PHPGurukul Human Metapneumovirus Testing Management System SQL Injection Vulnerability in Password Recovery Page

A critical SQL injection vulnerability has been identified in PHPGurukul's Human Metapneumovirus Testing Management System version 1.0. The issue resides in the Password Recovery Page, specifically within the 'password-recovery.php' file. The vulnerability is triggered by manipulating the 'username' parameter, allowing attackers to inject malicious SQL queries. This SQL injection can be exploited remotely, without any authentication, potentially leading to unauthorized access to the database, data modification or deletion, and exposure of sensitive information.

Impact

Exploitation of this vulnerability allows for SQL injection, where an attacker can manipulate database queries.
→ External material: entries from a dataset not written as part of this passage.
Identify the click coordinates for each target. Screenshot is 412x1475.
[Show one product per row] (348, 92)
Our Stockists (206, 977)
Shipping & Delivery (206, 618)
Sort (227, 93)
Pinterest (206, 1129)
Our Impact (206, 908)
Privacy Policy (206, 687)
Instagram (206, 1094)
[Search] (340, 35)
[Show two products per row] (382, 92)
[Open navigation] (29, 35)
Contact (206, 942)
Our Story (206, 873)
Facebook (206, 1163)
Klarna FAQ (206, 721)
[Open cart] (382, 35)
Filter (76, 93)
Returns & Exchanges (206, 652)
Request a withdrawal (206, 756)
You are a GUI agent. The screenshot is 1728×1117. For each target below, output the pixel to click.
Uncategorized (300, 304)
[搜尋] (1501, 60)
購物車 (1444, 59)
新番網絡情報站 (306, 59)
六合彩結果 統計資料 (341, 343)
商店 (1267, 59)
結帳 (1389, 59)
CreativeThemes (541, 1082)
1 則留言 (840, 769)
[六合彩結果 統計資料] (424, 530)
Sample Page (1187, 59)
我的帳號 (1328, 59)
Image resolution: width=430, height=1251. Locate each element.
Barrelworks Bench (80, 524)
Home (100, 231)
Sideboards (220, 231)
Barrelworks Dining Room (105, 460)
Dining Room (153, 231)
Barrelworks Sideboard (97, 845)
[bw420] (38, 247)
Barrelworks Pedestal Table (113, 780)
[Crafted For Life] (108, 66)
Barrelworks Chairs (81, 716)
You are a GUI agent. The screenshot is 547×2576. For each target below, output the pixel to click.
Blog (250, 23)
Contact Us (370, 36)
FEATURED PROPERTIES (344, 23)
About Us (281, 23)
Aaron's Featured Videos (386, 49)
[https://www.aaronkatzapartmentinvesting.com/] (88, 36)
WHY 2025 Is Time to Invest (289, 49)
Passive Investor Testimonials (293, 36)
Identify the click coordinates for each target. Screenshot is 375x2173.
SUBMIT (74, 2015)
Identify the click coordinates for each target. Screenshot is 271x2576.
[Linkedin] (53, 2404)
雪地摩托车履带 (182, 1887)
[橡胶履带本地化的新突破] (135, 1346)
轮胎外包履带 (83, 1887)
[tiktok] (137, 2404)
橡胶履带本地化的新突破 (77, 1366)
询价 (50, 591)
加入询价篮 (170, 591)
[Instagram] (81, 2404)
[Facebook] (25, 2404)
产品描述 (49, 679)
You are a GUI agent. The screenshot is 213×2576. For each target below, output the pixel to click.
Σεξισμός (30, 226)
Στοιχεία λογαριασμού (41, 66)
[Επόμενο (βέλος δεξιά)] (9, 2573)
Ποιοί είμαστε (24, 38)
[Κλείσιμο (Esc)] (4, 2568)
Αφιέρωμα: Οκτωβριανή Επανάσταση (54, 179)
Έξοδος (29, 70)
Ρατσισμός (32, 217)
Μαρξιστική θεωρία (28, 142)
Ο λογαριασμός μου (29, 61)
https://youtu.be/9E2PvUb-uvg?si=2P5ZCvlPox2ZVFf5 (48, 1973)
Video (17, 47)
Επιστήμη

This could lead to unauthorized data access, data modification or deletion, and in some cases, executing administrative operations on the database.

Reproduction

To reproduce this vulnerability, navigate to the 'password-recovery.php' page. No login or authorization is required. Once on the page, intercept the request using a tool like Burp Suite. The 'username' parameter can then be manipulated to inject SQL payloads. After crafting the injection, the modified request can be sent to the server. The injection can be automated using a tool like SQLMap, which can exploit the vulnerability and extract database information.

Remediation

It is recommended to use prepared statements and parameter binding to prevent SQL injection vulnerabilities. Additionally, input validation and filtering should be implemented to ensure user input conforms to expected formats. Minimizing database user permissions and conducting regular security audits can also help mitigate such vulnerabilities.